How can SIUGR be diagnosed?

SIUGR is diagnosed antenatally with ultrasound by showing an EFW <10th percentile in one twin and an EFW >10th percentile in the other twin. Most ultrasound reporting systems do not determine the EFW percentile before 22 weeks. Since SIUGR may occur prior to 22 weeks, we recommend using the Hadlock table, which has percentile growth starting in the first trimester. We do not recommend using EFW discordance as a proxy for the diagnosis of SIUGR as mentioned above. In rare cases, both fetuses may have an EFW <10th percentile. Such cases are called “Dual IUGR”.

Are there different types of SIUGR?

A classification of SIUGR has been proposed, based on the umbilical artery Doppler waveform of the SIUGR fetus. The classification is as follows:

  • SIUGR type I: There is diastolic velocity in the umbilical artery of the SIUGR twin throughout the entire cardiac cycle.
  • SIUGR type II: There is absent end-diastolic velocity in the umbilical artery (AEDV) of the SIUGR twin in every cardiac cycle.
  • SIUGR type III: There is intermittent AEDV in the umbilical artery of the SIUGR twin.

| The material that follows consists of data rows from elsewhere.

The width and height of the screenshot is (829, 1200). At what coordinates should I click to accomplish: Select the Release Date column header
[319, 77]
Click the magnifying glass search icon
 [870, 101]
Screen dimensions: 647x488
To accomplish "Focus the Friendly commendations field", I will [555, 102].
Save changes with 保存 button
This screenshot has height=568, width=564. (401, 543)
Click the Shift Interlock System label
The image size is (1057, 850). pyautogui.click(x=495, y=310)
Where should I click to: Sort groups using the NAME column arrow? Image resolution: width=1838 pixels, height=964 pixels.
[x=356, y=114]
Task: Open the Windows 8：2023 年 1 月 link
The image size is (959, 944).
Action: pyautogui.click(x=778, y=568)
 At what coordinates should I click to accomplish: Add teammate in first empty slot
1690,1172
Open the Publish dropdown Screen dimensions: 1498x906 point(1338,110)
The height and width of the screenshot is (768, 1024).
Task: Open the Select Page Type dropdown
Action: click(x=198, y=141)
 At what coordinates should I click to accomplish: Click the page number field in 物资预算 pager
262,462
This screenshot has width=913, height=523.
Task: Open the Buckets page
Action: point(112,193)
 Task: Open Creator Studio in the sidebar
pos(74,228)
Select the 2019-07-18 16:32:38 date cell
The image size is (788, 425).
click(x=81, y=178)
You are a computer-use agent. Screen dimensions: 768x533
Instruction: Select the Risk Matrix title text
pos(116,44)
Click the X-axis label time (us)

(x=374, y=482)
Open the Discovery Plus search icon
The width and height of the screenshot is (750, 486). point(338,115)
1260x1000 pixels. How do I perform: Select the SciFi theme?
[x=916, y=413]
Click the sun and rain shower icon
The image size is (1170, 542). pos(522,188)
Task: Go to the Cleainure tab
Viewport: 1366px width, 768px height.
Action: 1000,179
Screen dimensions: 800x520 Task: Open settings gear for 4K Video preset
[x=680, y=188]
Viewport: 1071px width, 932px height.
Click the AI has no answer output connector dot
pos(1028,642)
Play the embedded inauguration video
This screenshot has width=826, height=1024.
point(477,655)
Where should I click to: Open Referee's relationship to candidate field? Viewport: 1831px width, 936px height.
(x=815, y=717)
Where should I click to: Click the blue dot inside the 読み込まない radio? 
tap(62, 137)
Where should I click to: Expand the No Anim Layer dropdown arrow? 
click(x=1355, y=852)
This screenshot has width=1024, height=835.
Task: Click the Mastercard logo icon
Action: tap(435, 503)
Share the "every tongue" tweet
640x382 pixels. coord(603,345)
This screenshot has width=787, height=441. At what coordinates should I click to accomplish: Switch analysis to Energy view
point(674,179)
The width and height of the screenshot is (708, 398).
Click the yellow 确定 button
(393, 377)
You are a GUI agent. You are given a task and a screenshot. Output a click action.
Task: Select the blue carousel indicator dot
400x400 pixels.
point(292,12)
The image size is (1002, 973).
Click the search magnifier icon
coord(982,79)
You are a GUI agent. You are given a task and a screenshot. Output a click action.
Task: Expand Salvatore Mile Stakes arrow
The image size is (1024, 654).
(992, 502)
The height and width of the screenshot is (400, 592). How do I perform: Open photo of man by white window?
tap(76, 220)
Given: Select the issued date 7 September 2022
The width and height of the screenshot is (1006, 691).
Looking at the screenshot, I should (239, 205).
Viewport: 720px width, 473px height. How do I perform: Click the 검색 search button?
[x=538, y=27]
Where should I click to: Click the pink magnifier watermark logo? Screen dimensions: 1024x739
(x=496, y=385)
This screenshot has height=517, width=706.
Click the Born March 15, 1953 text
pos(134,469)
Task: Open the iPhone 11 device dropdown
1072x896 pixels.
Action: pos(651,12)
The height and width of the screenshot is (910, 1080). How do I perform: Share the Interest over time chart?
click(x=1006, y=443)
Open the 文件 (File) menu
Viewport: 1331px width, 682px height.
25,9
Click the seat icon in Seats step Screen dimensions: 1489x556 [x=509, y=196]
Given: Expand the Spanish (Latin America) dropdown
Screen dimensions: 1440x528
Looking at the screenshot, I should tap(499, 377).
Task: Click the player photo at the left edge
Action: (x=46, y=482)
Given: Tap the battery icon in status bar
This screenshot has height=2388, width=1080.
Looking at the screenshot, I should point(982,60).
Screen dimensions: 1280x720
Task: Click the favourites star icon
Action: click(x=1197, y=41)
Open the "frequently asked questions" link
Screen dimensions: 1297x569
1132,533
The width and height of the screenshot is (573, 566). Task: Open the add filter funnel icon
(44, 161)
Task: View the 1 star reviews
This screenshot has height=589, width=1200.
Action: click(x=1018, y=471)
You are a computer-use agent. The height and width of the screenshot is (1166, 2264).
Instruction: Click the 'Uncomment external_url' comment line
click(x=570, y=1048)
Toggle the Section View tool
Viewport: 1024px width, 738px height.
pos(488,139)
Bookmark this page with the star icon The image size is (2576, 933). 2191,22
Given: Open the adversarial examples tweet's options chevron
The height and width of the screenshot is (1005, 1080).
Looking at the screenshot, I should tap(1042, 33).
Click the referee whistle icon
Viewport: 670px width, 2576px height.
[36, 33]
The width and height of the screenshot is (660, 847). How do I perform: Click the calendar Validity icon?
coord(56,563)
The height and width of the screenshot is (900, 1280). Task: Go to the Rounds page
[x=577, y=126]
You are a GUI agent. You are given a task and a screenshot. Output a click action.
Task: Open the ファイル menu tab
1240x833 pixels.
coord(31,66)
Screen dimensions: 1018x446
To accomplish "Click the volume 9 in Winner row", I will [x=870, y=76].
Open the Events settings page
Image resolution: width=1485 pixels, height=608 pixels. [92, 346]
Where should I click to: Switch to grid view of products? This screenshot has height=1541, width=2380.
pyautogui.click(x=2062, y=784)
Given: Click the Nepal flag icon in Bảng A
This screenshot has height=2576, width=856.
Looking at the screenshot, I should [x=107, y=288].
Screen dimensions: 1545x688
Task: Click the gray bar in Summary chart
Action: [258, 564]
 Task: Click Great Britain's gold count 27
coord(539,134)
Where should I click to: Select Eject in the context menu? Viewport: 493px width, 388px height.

The classification of SIUGR into these three types assumes that the greater the type, the worse the prognosis. This was based on the original experience of the authors of the classification, which included patients in which selective feticide was used. Our experience and that of others is that the prognosis for patients with type I or type III SIUGR is similar, and that type II SIUGR is the group associated with the worse prognosis. Unfortunately, many patients with type III SIUGR have been offered and undergone selective reduction of the SIUGR twin in other centers, an iatrogenic consequence of the wrong order of the original classification.

How can SIUGR be treated?

Depending on the gestational age at which SIUGR is diagnosed, delivery may be an option. If the diagnosis is made far from viability, different treatment options have been proposed, including:

  • Expectant management. Expectant management of SIUGR may result in spontaneous demise of the SIUGR twin. Depending on the type of SIUGR, spontaneous demise of the SIUGR twin may occur in 5–30% of cases. Spontaneous demise of the IUGR twin can be associated with risk of demise of the AGA twin of approximately 30% or neurological damage to the AGA twin of approximately 20%. In our experience, patients with type I SIUGR may be followed with ultrasounds until approximately 34 weeks. Type II SIUGR patients managed expectantly have had an average gestational age at delivery of approximately 27-28 weeks. In those cases, neonatal survival of the SIUGR twin has occurred in 50% of IUGR fetuses. Expectant management may also result in development of twin-twin transfusion syndrome (TTTS). If TTTS develops, expectant management is associated with 90% risk of pregnancy loss or increased risk for neurological morbidity (from single fetal demise or from prematurity).
  • Laser therapy (Selective laser photocoagulation of communicating vessels, SLPCV). The purpose of this procedure is to render the circulations of each twin independent and avoid the adverse consequences that could result from the spontaneous demise of the SIUGR twin. Typically, we offer this option to patients with type II SIUGR, and rarely to types I or III. In our experience, the likelihood of at least one fetus surviving is approximately 90%, and the likelihood of both fetuses surviving is 65-75%. The risk of neurological morbidity is 5% or less. The average gestational age at delivery is approximately 33-34 weeks. Demise of the AGA twin with survival of the SIUGR twin can theoretically occur, although we have not seen this outcome.
  • Umbilical cord occlusion of the SIUGR twin. This option is associated with 90% likelihood that the co-twin survives with 5% risk of neurological damage. This option is offered in many centers. Our group does not recommend this option as a first-line choice, since ordinarily the SIUGR twin is otherwise normal and laser therapy can still allow this fetus to survive.